将样品垫插入待测血清样品中至少10s，试纸条取出后平放静置5～15min，观察检测线和质控线颜色的变化。

5.试纸条的检测结果判定

阳性结果：在T1、T2、T3三条检测线中任意一条检测线出现紫红色条带，质控线上出现紫红色条带，则结果判定为阳性。

阴性结果：在T1、T2、T3三条检测线中均未出现紫红色条带，仅质控线上出现紫红色条带，则结果判定为阴性。

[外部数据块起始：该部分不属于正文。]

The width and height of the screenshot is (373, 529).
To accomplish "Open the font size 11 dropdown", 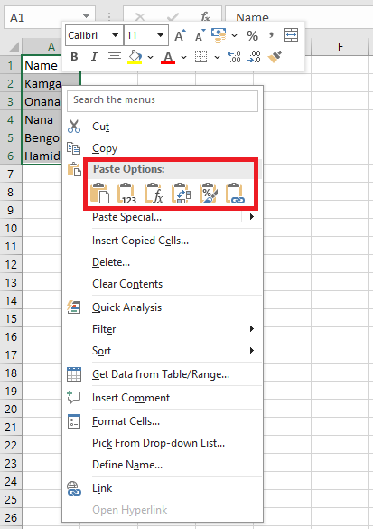I will (161, 35).
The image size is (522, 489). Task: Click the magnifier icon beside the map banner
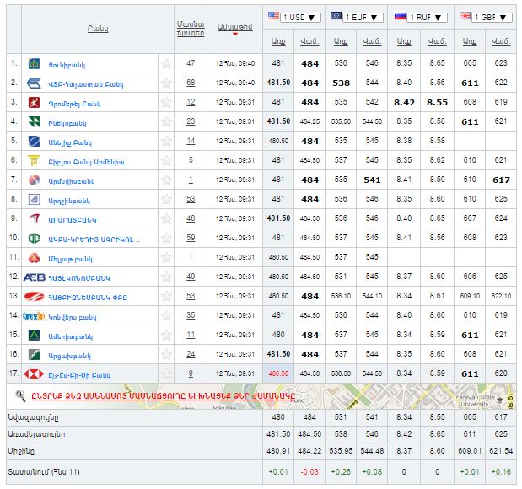coord(20,395)
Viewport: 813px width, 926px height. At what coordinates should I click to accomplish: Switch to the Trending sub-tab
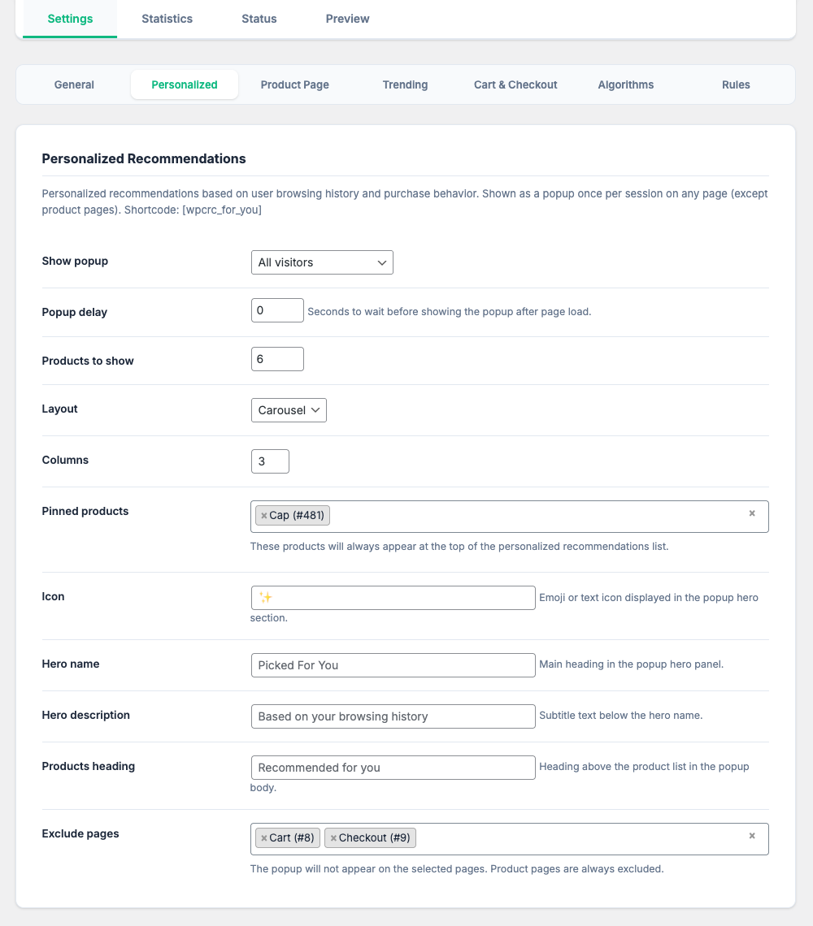405,84
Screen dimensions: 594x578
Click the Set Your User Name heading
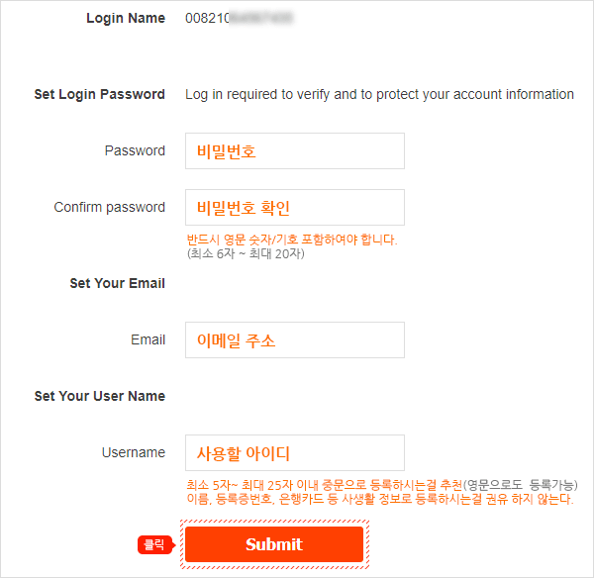click(99, 397)

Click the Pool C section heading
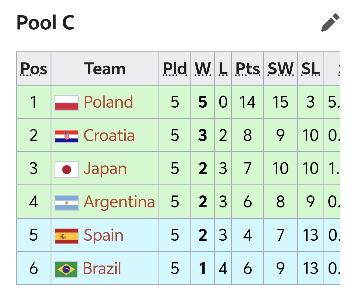click(45, 23)
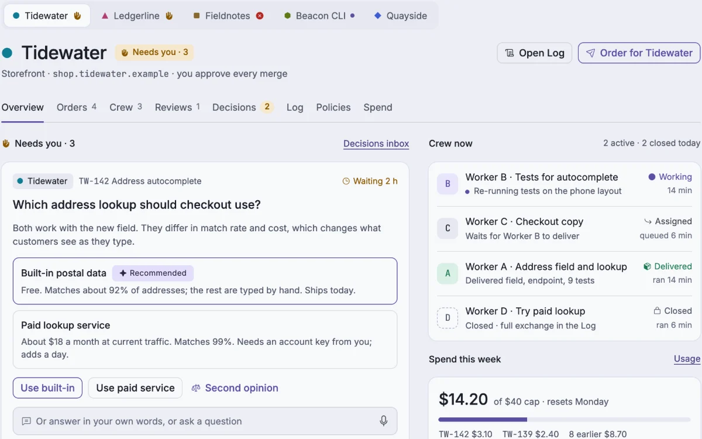The image size is (702, 439).
Task: Open the Decisions inbox link
Action: coord(376,143)
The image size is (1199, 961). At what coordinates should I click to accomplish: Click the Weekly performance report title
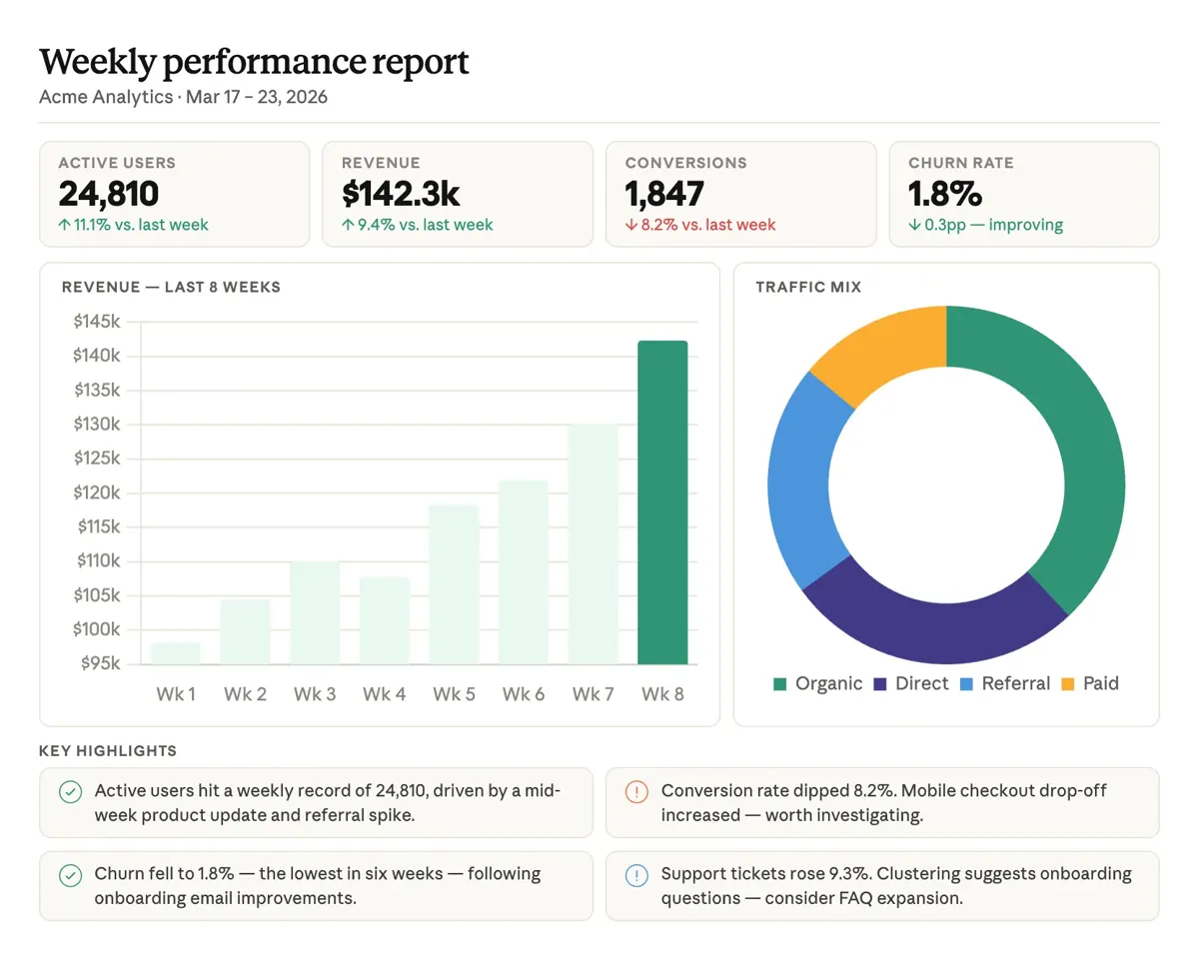[x=254, y=62]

无效结果：在质控线上未出现紫红色条带，则检测结果判定为无效，应重新检测。

实施例2试纸条对早期结直肠癌的诊断价值分析

利用本发明实施例1制得的试纸条对经病理确诊的早期结肠癌患者和正常人的血清样品进行检测，评估分析本发明试纸条对早期结肠癌筛查和诊断的价值。

1.血清样本采集

收集来自河南省人民医院的150例早期结直肠癌患者血清样品作为癌症组，以及150例正常健康人血清作为对照组。其中150例早期结直肠癌患者血清均来自病理确诊且未接受任何放化疗的初诊病人，男性78例，女性72例，平均年龄48±5.2岁，35～75岁；150例正常健康人血清来自来自门诊健康体检人群，并经肠镜病理活检排出早期结肠癌，其中，男性80例，女性70例，平均年龄45±6.7岁，年龄范围为35～65岁。

2.检测结果

利用实施例构建的试纸条以及实施例1中给出的使用方法，对上述癌症组150例血清标本和对照组150例血清标本进行早期结肠癌检测，检测结果如表1、表2和图2所示，其中，表1为三种自身抗体在癌症组和对照组中的差异分析。

表1三种自身抗体在癌症组和对照组中的差异分析

表1中的OR值即Oddsratio，表示患有早期结直肠癌的可能性与非结直肠癌的可能性之比，以NSDHL+组和NSDHL-组为例，说明OR的具体计算公式为：OR＝NSDHL+组中患早期结直肠癌比值/NSDHL-组中患早期结直肠癌比值，即OR＝(37/10)/(113/140)＝4.58，表明，NSDHL阳性者患早期结直肠癌的风险程度为NSDHL阴性者的4.58倍。

当OR值小于等于1时，表示该基因对早期结直肠癌的发生没有指示作用；OR值大于1时，表示该基因是产生早期结直肠癌的危险因素，对早期结直肠癌的发生具有重要指示作用。由表1的结果可知，NSDHL自身抗体、NALCN自身抗体和ZCCHC24自身抗体的OR值分别为4.58、4.25、5.81，由此，表明这三种自身抗体对应的肿瘤相关抗原标志物能够用于早期结直肠癌的风险评估。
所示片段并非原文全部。